(TEKS SUMBER):
%%

16. Bahwa untuk melaksanakan kewajiban Pemohon VI, Pemohon VII,
Pemohon VIII, dan Pemohon IX dan menindaklanjuti aspirasi serta sebagai
bentuk pertanggungjawaban secara moral dan politis kepada konstituennya,
yaitu memperjuangkan hak-hak masyarakat Kalimantan Timur untuk
mendapatkan keadilan dan keselarasan, kepastian hukum yang adil dan
perlakuan yang sama di hadapan hukum, bebas dari perlakuan yang
bersifat diskriminatif, serta mewujudkan penggunaan kekayaan alam yang
dipergunakan untuk sebesar-besarnya kemakmuran rakyat dan
mecerminkan adanya kesatuan ekonomi nasional dalam bingkai Negara
Kesatuan Republik Indonesia, maka Pemohon VI, Pemohon VII, Pemohon
VIII, dan Pemohon IX bersama-sama masyarakat Kalimantan Timur secara
pribadi perorangan memiliki kepentingan untuk mengajukan uji materi (judicial review) Undang-Undang Perimbangan keuangan Pemerintah Pusat
dan Daerah;
17. Bahwa berdasarkan hal tersebut diatas Pemohon VI, Pemohon VII,
Pemohon VIII, dan Pemohon IX jelas-jelas telah mengalami kerugian
sebagai penduduk Kalimantan Timur, di mana kerugian konstitusional
tersebut sebagaimana telah dijamin dan dilindungi oleh UUD 1945;
18. Bahwa ketentuan sepanjang frasa “84,5% untuk Pemerintah dan 15,5 %
untuk daerah” dalam Pasal 14 huru e UU 33/2004 dan sepanjang frasa
“69,5% untuk pemerintah dan 30,5% untuk daerah” yang diatur dalam Pasal
14 huruf f UU 33/2004 yang menyatakan “(e) Penerimaan Pertambangan
Minyak Bumi yang dihasilkan dari wilayah daerah yang bersangkutan
15
setelah dikurangi komponen pajak dan pungutan lainnya sesuai dengan
peraturan perundang-undangan, dibagi dengan imbangan 84,5% untuk
Pemerintah dan 15,5% untuk daerah”, dan “(f) Penerimaan Pertambangan
Gas Bumi yang dihasilkan dari wilayah daerah yang bersangkutan setelah
dikurangi komponen pajak dan pungutan lainnya sesuai dengan peraturan
perundang-undangan, dibagi dengan imbangan 69,5% untuk Pemerintah
dan 30,5% untuk daerah”, menurut para Pemohon telah bertentangan
dengan ketentuan Pasal 18A ayat (2) UUD 1945 menyatakan “Hubungan
keuangan, pelayanan umum, pemanfaatan sumber daya alam dan sumber
daya lainnya antara pemerintahan pusat dan pemerintahan daerah diatur
dan dilaksanakan secara adil dan selaras berdasarkan undang-undang”.

%%

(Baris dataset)
%%

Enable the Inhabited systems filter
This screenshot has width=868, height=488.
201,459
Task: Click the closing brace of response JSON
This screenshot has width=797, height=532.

%%

(DAFTAR TUGAS):
1 > Menurut kutipan permohonan uji materi, berapa imbangan pembagian penerimaan pertambangan gas bumi antara Pemerintah dan daerah?
2 > Teruskan kutipan permohonan uji materi Undang-Undang Perimbangan Keuangan mulai setelah kalimat terakhirnya.

(HASIL):
1 > 69,5% untuk Pemerintah dan 30,5% untuk daerah.

2 >
Persentase pembagian dana bagi hasil untuk daerah penghasil dan
bergantung pada minyak dan gas telah tidak adil dan tidak selaras dengan
kebutuhan, kondisi dan situasi masyarakat serta urusan/kewenangan yang
telah diberikan Pusat kepada daerah melalui Undang-Undang Nomor 32
Tahun 2004 tentang Pemerintahan Daerah, khususnya daerah Kalimantan
Timur. Dengan demikian masyarakat daerah tidak dapat menikmati
kekayaan alam daerahnya sendiri dan perbaikan lingkungan yang telah
dieksploitasi minyak dan gasnya menjadi terhambat dan cenderung lambat,
rendahnya tingkat kesejahteraan masyarakat, dan menjadikan
pembangunan sumber daya manusia dan infrastruktur di daerah menjadi
lambat serta mengembangkan budaya asli daerah;
19. Bahwa para Pemohon telah dirugikan hak dan/atau kewenangan
konstitusionalnya dengan berlakunya ketentuan sepanjang frasa “84,5%
untuk pemerintah dan 15,5 % untuk daerah” dalam ketentuan Pasal 14
huruf e UU 33/2004 dan sepanjang frasa “69,5% untuk pemerintah dan
30,5% untuk daerah” dalam ketentuan Pasal 14 huruf f UU 33/2004,
padahal telah para Pemohon dijamin, dilindungi dan diberikan,
sebagaimana diatur dalam Pasal 28D ayat (1) UUD 1945 menyatakan
“Setiap orang berhak atas pengakuan, jaminan, perlindungan, dan
kepastian hukum yang adil serta perlakuan yang sama di hadapan hukum.”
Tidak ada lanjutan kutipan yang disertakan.